2.      Create a new directory on HDFS to place data or use any existing data path(I’ve created /data folder and placed a sample data file)
[root@quickstart hadoop]# hadoop fs -ls -R /data
-rw-r--r--   1 root supergroup   59367278 2016-05-13 01:27 /data/Hunkdata.json.gz
[root@quickstart hadoop]#


Configuring the Hadoop Node and HUNK Web UI
3.      Login into Web UI and select Virtual Index.
4.      Configure new provider ( this is to point HUNK to the Hadoop Cluster)

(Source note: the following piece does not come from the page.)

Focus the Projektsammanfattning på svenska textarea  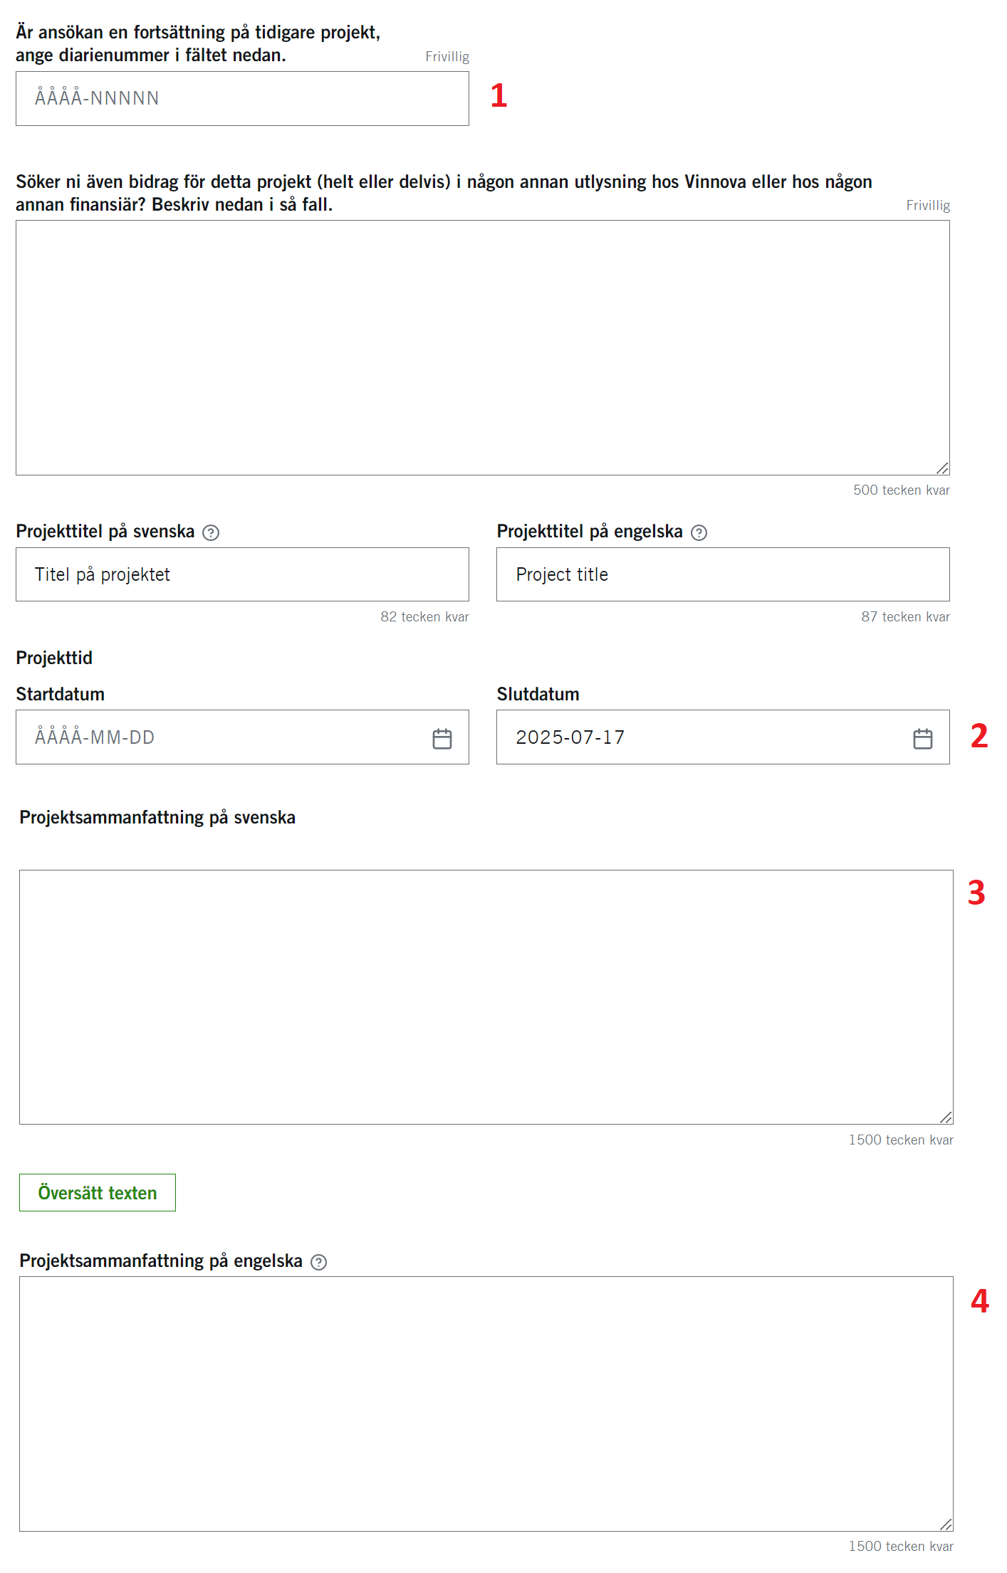tap(486, 996)
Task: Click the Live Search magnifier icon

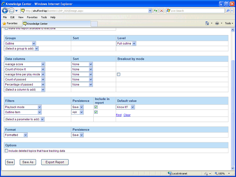Action: [228, 11]
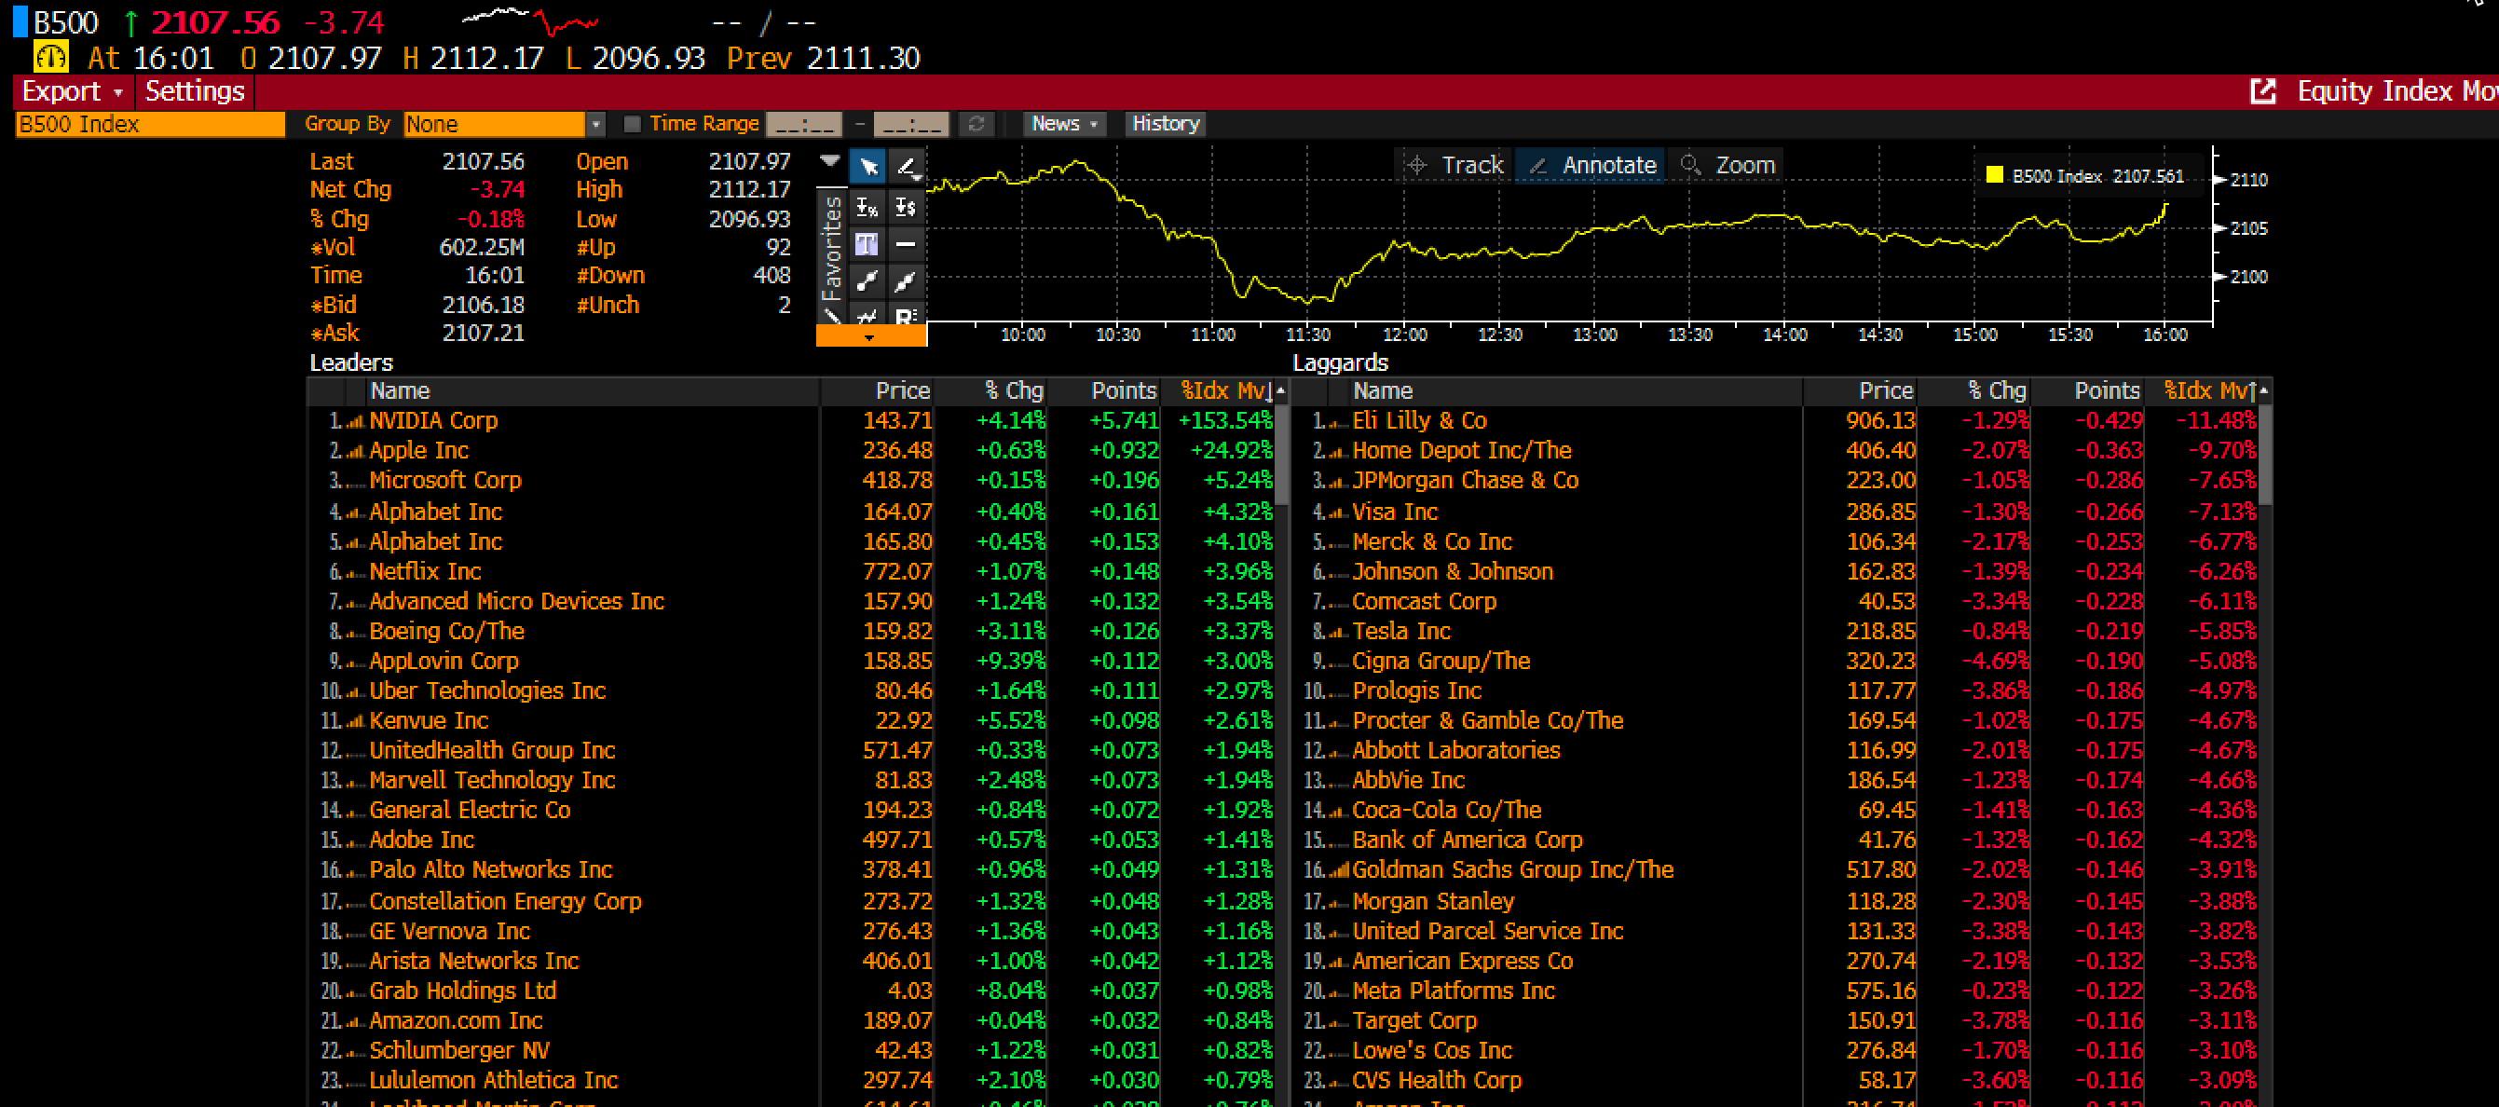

5.      Provide jobtracker URI and HDFS URI and a valid provide name.
get these details from core-site.xml and mapreduce-site.xml, under /usr/lib/hadoop/etc/conf




6.      Configure new virtual inderxer ( this is data are stored on the hdfs )




7.      Once set directly start searching from the search option provided in the Virtual indexer page.